━━━━━ SUPPLIED MATERIAL ━━━━━
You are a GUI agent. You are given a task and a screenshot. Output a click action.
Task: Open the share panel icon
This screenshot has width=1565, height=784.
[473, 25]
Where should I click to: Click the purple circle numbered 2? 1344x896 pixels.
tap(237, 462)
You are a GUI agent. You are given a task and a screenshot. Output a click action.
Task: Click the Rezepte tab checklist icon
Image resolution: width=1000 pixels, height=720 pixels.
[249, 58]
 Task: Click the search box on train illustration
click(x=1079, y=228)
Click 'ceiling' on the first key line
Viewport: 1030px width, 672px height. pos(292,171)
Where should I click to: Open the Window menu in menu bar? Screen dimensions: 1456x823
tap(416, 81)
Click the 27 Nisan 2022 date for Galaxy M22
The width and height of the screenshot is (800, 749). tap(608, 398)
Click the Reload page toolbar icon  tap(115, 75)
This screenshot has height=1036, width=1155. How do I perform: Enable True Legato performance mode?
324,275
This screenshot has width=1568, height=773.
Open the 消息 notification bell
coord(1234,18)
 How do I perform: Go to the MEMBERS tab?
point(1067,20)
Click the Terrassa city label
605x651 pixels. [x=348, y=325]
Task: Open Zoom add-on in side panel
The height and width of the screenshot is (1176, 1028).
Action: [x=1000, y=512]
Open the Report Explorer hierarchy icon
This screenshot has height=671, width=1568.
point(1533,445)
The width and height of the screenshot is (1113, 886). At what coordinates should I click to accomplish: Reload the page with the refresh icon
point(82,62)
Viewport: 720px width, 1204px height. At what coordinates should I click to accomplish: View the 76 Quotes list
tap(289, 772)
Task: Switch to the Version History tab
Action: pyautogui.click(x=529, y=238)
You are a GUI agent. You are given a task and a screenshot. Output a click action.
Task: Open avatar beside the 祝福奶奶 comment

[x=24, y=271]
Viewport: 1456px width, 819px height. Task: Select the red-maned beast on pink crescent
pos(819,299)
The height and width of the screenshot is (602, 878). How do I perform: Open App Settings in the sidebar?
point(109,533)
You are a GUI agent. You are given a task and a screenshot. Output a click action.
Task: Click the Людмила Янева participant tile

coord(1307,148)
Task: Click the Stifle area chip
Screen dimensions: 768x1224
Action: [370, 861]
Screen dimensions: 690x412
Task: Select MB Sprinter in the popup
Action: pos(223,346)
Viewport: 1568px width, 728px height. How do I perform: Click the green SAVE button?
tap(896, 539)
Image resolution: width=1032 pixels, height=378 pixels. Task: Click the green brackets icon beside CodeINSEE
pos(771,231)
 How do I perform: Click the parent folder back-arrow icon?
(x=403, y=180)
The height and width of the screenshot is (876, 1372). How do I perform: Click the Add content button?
━━━━━
WORK TO DO: Retype the records above, starting with the line that contains "This screenshot has width=1568, height=773." and going on through the line that contains "tap(896, 539)", with both of those lines included.

EXERCISE RESULT:
This screenshot has width=1568, height=773.
Open the 消息 notification bell
coord(1234,18)
 How do I perform: Go to the MEMBERS tab?
point(1067,20)
Click the Terrassa city label
605x651 pixels. [x=348, y=325]
Task: Open Zoom add-on in side panel
The height and width of the screenshot is (1176, 1028).
Action: [x=1000, y=512]
Open the Report Explorer hierarchy icon
This screenshot has height=671, width=1568.
point(1533,445)
The width and height of the screenshot is (1113, 886). At what coordinates should I click to accomplish: Reload the page with the refresh icon
point(82,62)
Viewport: 720px width, 1204px height. At what coordinates should I click to accomplish: View the 76 Quotes list
tap(289, 772)
Task: Switch to the Version History tab
Action: pyautogui.click(x=529, y=238)
You are a GUI agent. You are given a task and a screenshot. Output a click action.
Task: Open avatar beside the 祝福奶奶 comment

[x=24, y=271]
Viewport: 1456px width, 819px height. Task: Select the red-maned beast on pink crescent
pos(819,299)
The height and width of the screenshot is (602, 878). How do I perform: Open App Settings in the sidebar?
point(109,533)
You are a GUI agent. You are given a task and a screenshot. Output a click action.
Task: Click the Людмила Янева participant tile

coord(1307,148)
Task: Click the Stifle area chip
Screen dimensions: 768x1224
Action: [370, 861]
Screen dimensions: 690x412
Task: Select MB Sprinter in the popup
Action: pos(223,346)
Viewport: 1568px width, 728px height. How do I perform: Click the green SAVE button?
tap(896, 539)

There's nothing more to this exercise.